South Australia’s Tesla solar battery was put to the test yesterday and it performed admirably – delivering its full 100MW of power to the grid in 140 milliseconds as the Loy Yang Power station tripped and went offline late last week. 

According to Energy Minister Tom Koutsantonis, the battery, which has only been live for less than a month, tripped 140ms after the Loy Yang A3 went offline. This resulted in an immediate loss of 560MW and the Tesla battery (also known as the Hornsdale Power Reserve), reacted immediately, despite being almost 1000km away. 

The AFR quoted Koutsantonis via an interview on 5AA radio last Wednesday: 

“That’s a record and the national operators were shocked at how quickly and efficiently the battery was able to deliver this type of energy into the market,” Mr Koutsantonis said. 

He also noted the rapid speed in comparison to the existing emergency generators:

“Now if we got a call to turn on our emergency generators it would take us 10 to 15 minutes to get them fired up and operating which is a record time compared to other generators,” 

Loy Yang Power Station

Loy Yang Power Station
Loy Yang Power Station (source:tripadvisor.com.au)

With the closure of the 1600MW Hazelwood dirty coal power station earlier this year, the Loy Yang Power station in Traralgon has been doing some heavy lifting. 

Technically it’s split into to sections, Loy Yang A and Loy Yang B. If you count them as one station it’s the largest power station in Australia, generating over 3000MW of power.

Loy Yang A was bought by AGL Energy in 2012, and Loy Yang B was sold by Engie and Mitsui to Alinta for $1 billion last month. 

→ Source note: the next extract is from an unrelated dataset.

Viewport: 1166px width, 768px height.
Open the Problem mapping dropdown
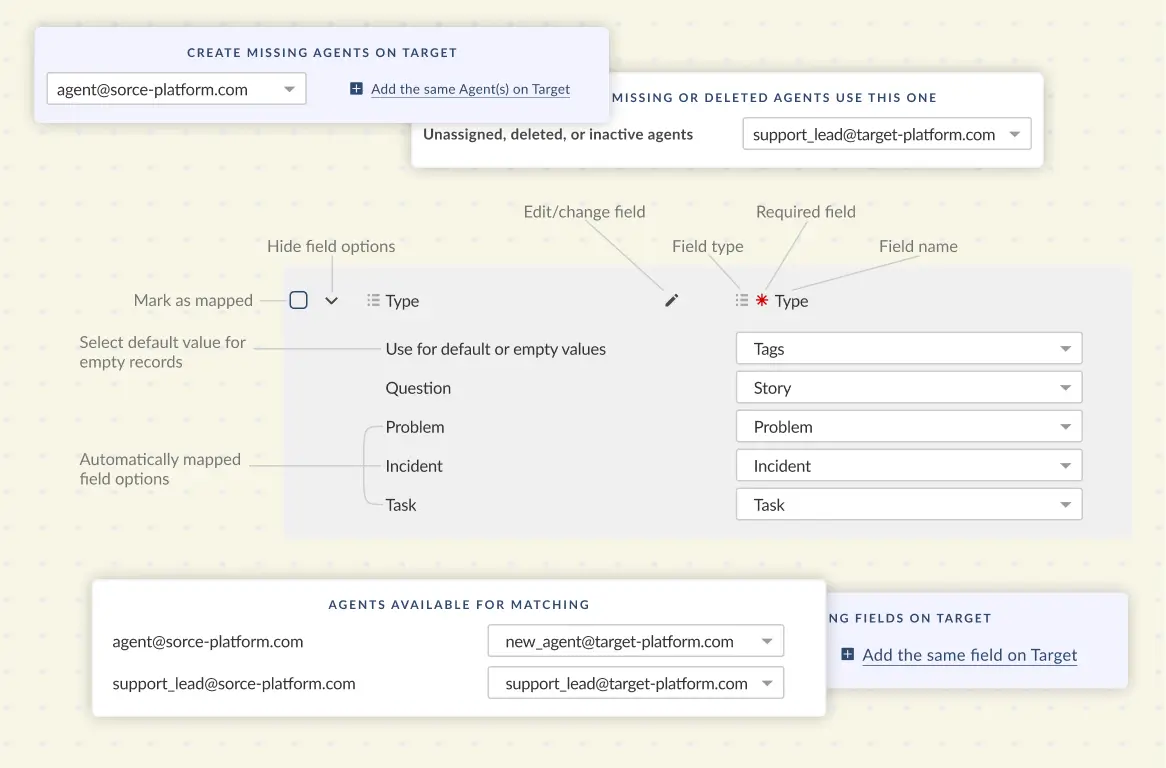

It’s a base load supply station and produces about a third of Victoria’s energy requirements. 

As such the 100MW the Tesla was able to provide is a drop in the bucket if there was to be a major issue affecting the whole station, but it’s a step in the right direction and amazing to see how well the solution works in a ‘real-world’ situation.

Bring on another 500MW of lithium-ion baseload power!